**EXERCISE:** Your reply should set down word for word each line below from the one with "Task: Open the globe icon in right side rail" through the final line, both included, but none of the pictures.

**ENTRIES SHOWN:**

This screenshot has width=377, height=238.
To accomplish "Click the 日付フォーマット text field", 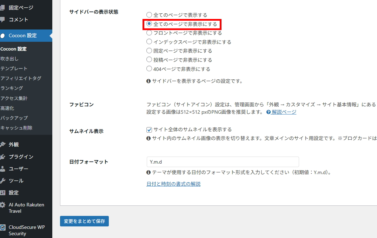I will click(223, 162).
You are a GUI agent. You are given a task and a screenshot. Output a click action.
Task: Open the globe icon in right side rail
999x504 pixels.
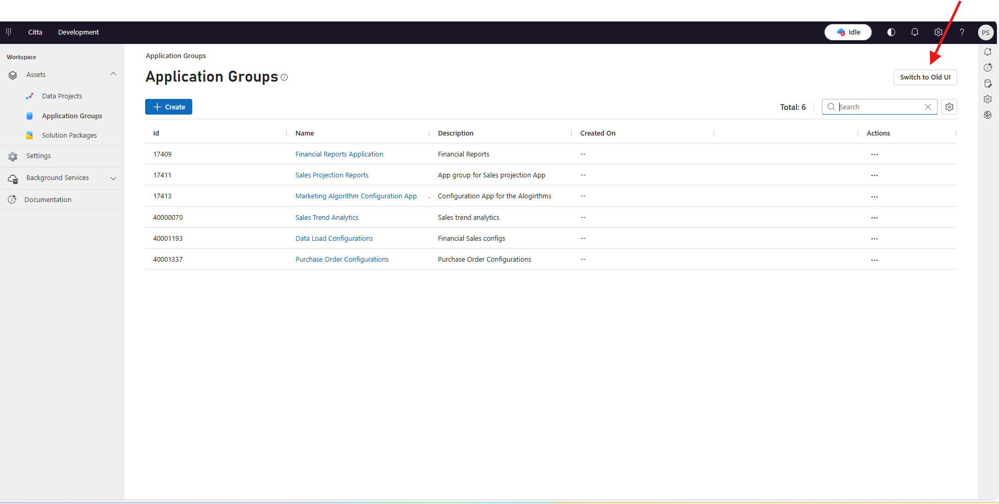(987, 115)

**RESULT FOR THIS EXERCISE:**
Task: Open the globe icon in right side rail
999x504 pixels.
(987, 115)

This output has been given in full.